YOUR GOAL: Transcribe the part of the legal proceedings text that opens with the words containing "Item 1. Legal" and closes with "be resolved unfavorably.".

== SOURCE TEXT ==

Item 1. Legal Proceedings
 
 
We are the subject of, or a party to, a number of pending or threatened legal actions, contingencies and commitments involving a variety of matters, including laws and regulations relating to the environment.  Certain of these matters are included below.  The ultimate resolution of these contingencies could, individually or in the aggregate, be material.  However, we believe that we will remain a viable and competitive enterprise even though it is possible that these contingencies could be resolved unfavorably.
 
 
MTBE Litigation
 
 
We settled a number of lawsuits pertaining to methyl tertiary-butyl ether (“MTBE”) in 2008.  Presently, we are a defendant, along with other refining companies, in 27 cases arising in four states alleging damages for MTBE contamination.  Like the cases that were settled in 2008, 12 of the remaining cases are consolidated in a multi-district litigation (“MDL”) in the Southern District of New York for pretrial proceedings.  Fourteen of the remaining cases have been filed in state courts (Nassau and Suffolk Counties, New York), some being re-filed after being dismissed from the MDL.  These 12 MDL cases and 14 New York state court cases allege damages to water supply wells, similar to the damages claimed in the cases settled in 2008.  In the other remaining case, the New Jersey Department of Environmental Protection is seeking natural resources damages allegedly resulting from contamination of groundwater by MTBE.  This is the only MTBE contamination case in which we are a defendant and natural resources damages are sought.  We are vigorously defending these cases.  We, along with a number of other defendants, have engaged in settlement discussions related to the majority of the cases in which we are a defendant.  We do not expect our share of liability, if any, for the remaining cases to significantly impact our consolidated results of operations, financial position or cash flows.  We voluntarily discontinued producing MTBE in 2002.

===
== GIVEN DATA ==

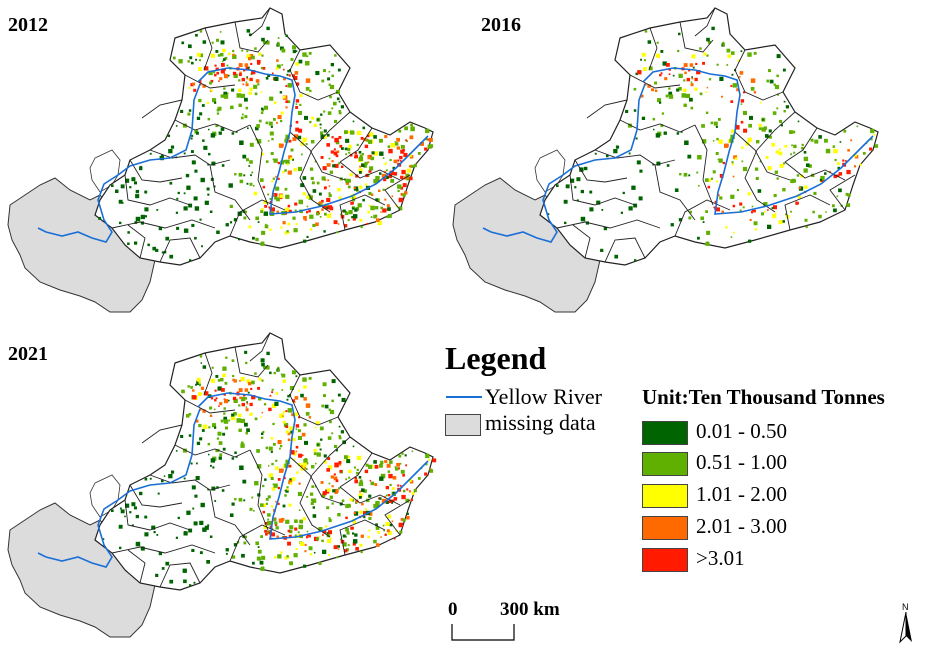 The image size is (941, 652). I want to click on class-label: >3.01, so click(720, 558).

===

WRITTEN ANSWER:
Item 1. Legal Proceedings
 
 
We are the subject of, or a party to, a number of pending or threatened legal actions, contingencies and commitments involving a variety of matters, including laws and regulations relating to the environment.  Certain of these matters are included below.  The ultimate resolution of these contingencies could, individually or in the aggregate, be material.  However, we believe that we will remain a viable and competitive enterprise even though it is possible that these contingencies could be resolved unfavorably.